In this concern, the European Commission’s Radicalisation Awareness Network gave a declaration on good procedures for engagement with foreign fighters or their environments. Uplifted by the Justice and Home Affairs Council, the Commission decided to give a significant amount of money to help member states, upon their recommendation, to develop tailored strategic communication notes to counter ISIL’s constant calls via the Internet and social media to European citizens and citizens to join their ranks. 

The European Commission has set up a forum with essential players in the industry to discuss and explore mutually satisfactory ways to cooperate to handle the challenge posed by the use of the Internet by terrorist organisations, as presented in its Communication “Preventing Radicalisation To Terrorism and Violent Extremism: Bolstering the EU’s response”. 
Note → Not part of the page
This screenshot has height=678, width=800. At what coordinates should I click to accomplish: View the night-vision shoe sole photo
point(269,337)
Some of the member states impacted by the foreign fighters phenomenon have set up specific instruments to deal with returnees and to decide on a case-by-case foundation on which kind of intervention and aid is most appropriate. Detection of dubious travel One of the tools used to detect suspicious travel activities of known individuals is the benefit of the Schengen Information System (SIS II) and Interpol’s system of international information and diffusions. A significant increase in the usefulness of SIS II has been noted since the matter was first discussed in the EU context in 2013. For the detection of unidentified individuals, better exploitation of passenger data (EU Passenger Name Record (PNR) and Advance Passenger Information (API)) is required. 

Detection of travel, yet, does not depend on practical information exchange mechanisms alone. To that end, several member states have already revised or are in the process of updating their legal frameworks to be in a better position to investigate and prosecute foreign fighters either before avoidance or upon the retrieval of foreign fighters. Occasions of judicial and prosecution authorities in the member states are being swapped with Eurojust. 
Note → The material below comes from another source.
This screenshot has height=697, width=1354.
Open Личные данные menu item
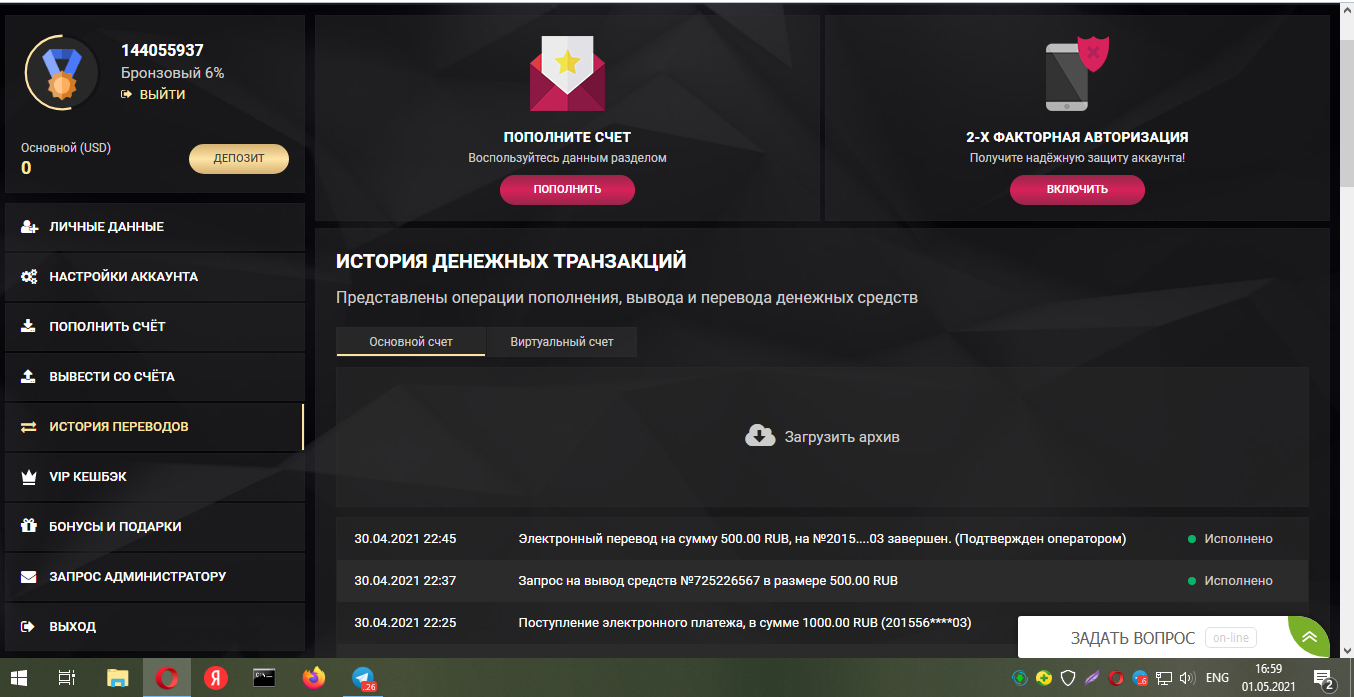pyautogui.click(x=155, y=227)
Several avenues for collaboration have already been identified in the governments neighbouring Iraq and Syria. These are presently being discussed so that they can be prioritised and provided through projects under different financial mechanisms. Meanwhile, the problem of foreign fighters has been and is being extended in all appropriate political connections, as well as in counter-terrorism political discussions with third countries. Frequent exchanges take place between some US government departments and mechanisms and their counterparts in the member states and the EU. 

Collaboration on foreign fighters also takes place within existing international forums such as the Global Counter Terrorism Forum, in special the Dutch-Moroccan-led Working Group on Foreign Fighters. Collaboration with key countries within the framework of EU mechanisms such as Frontex, Eurojust and Europol was also strengthened.